I understand that, but before talking about how AUD/JPY has fallen by over 1,000 pips from the top, look at the chart and see how it did so after climbing 4,000 pips from the bottom and 2,000 pips from where it was very recently. Look at a long term chart, say 20 years, taking into consideration that the cost of carry is in favor of the AUD and was actually much wider in previous years. Are you really sure you are willing to bet against the AUD in favor of the JPY? People already realize Japan is in collapse and are actually trying to leave to actual safe havens. Japan is not a safe haven, it is a creditor. That means the JPY is kept afloat by the carry trade. If capital is sold and used to buy back yens, the japanese lose their actual assets (foreign investments) and get in exchange a short period during which that sale is able to fund imports. If the japanese lose their assets, the current account for Japan goes negative. If the current account goes negative, the interest rate goes up, which cannot happen because they cannot actually pay higher interest rates. This means they cannot pay for imports. This means they cannot buy LNG with which to power the robots working in their factories. The Bank of Japan is aggressively attempting to do the exact opposite. You may be able to time a short but I think the odds of such a trade going wrong are simply disproportionate to the possible reward. Unless you have a crystal ball, in which case everything I’m saying is meaningless.
Again….great insight Andre.
I don’t “invest” / hold a given currency for any length of time so….yes I will bet against the yen…as I have previously bet “on” the yen….then back and fourth, then back and fourth again. I believe it’s called “trading”.
My long term fundamental analysis / knowledge offers insight into the long term trends / future moves in currencies sure…but I “trade” far shorter term.
My long term view that essentially “all fiat currencies” are heading for the basement doesn’t do me much good when I’m planning my next travel adventure does it?
I trade what I see, and what do you know! – AUD move “lower” just paid for Bolivia.
Keep up the good work man.
Watching this debate has been fun, however it doesn’t matter what Andre’s view on the AUD fair value is, its not going to see parity again for a while (a very long while). At present there is just too much cross selling against it – EURAUD, GBPAUD and AUDNZD – the volume on the Yen cross is not enough to cause the AUD to bounce given the volumes on these other pairs. And the fundamentals are pointing in the wrong direction. Even a USD collapse won’t produce a move to parity. And the COT has shown no change in net spec positions (36k short) inspite of a 190 pip fall last week.

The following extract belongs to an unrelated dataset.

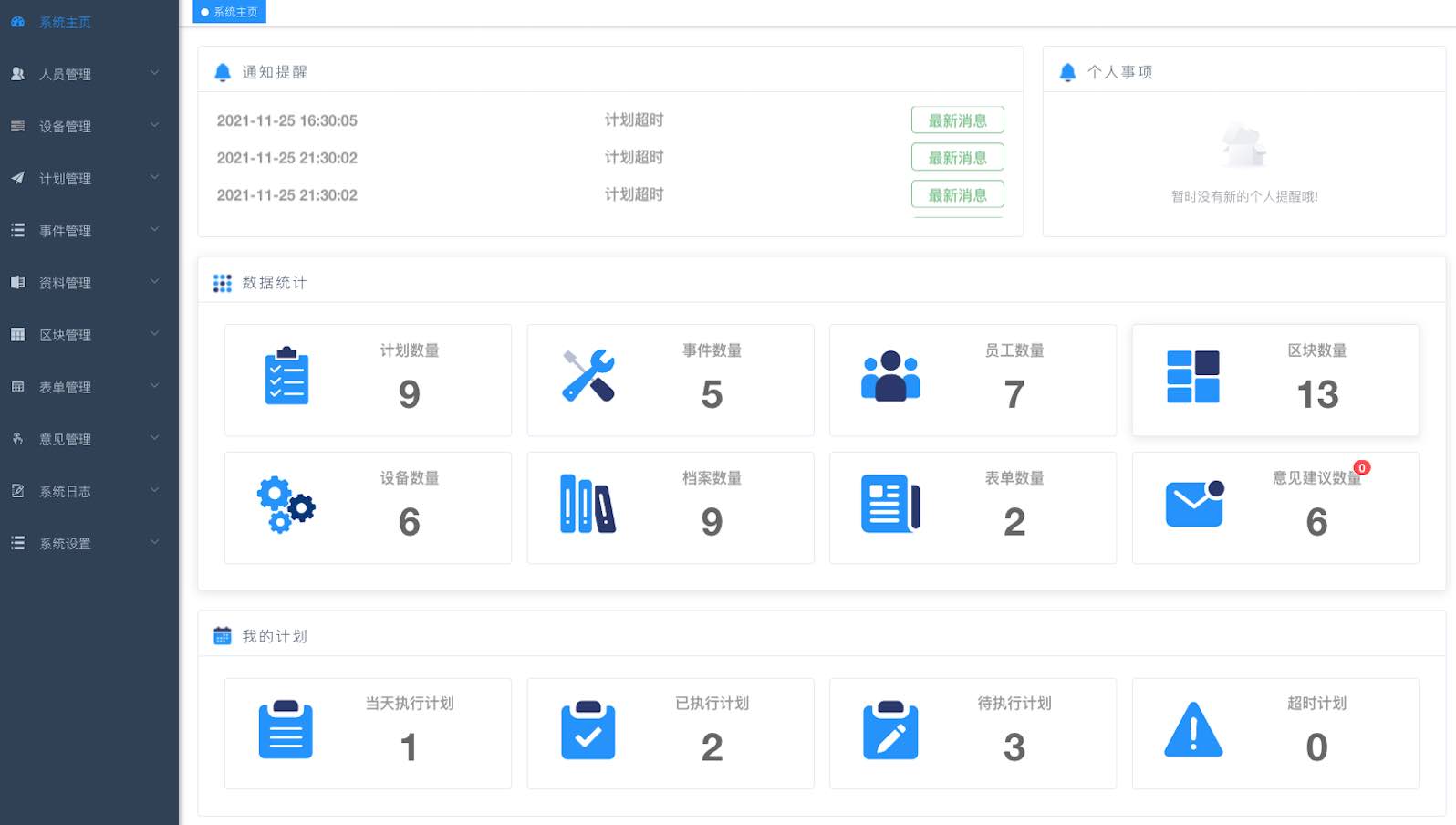Select the 系统主页 tab at top
Image resolution: width=1456 pixels, height=825 pixels.
click(230, 12)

With respect Andre also makes some odd assertions about a lower AUD and competitiveness and a saner political system – he’s obviously not from around here!
Only the tech’s are suggesting any bounce for the AUD as its oversold, but allowing that to unwind still means its headed for sub 0.9000 by year end and low 0.800’s next year. Any “buying opportunity” is for day traders and mean reverters only, for trend traders its a one way ticket.
And the floor is yours Deano!
I couldn’t have come close to as concise (and ever so polite) an explanation.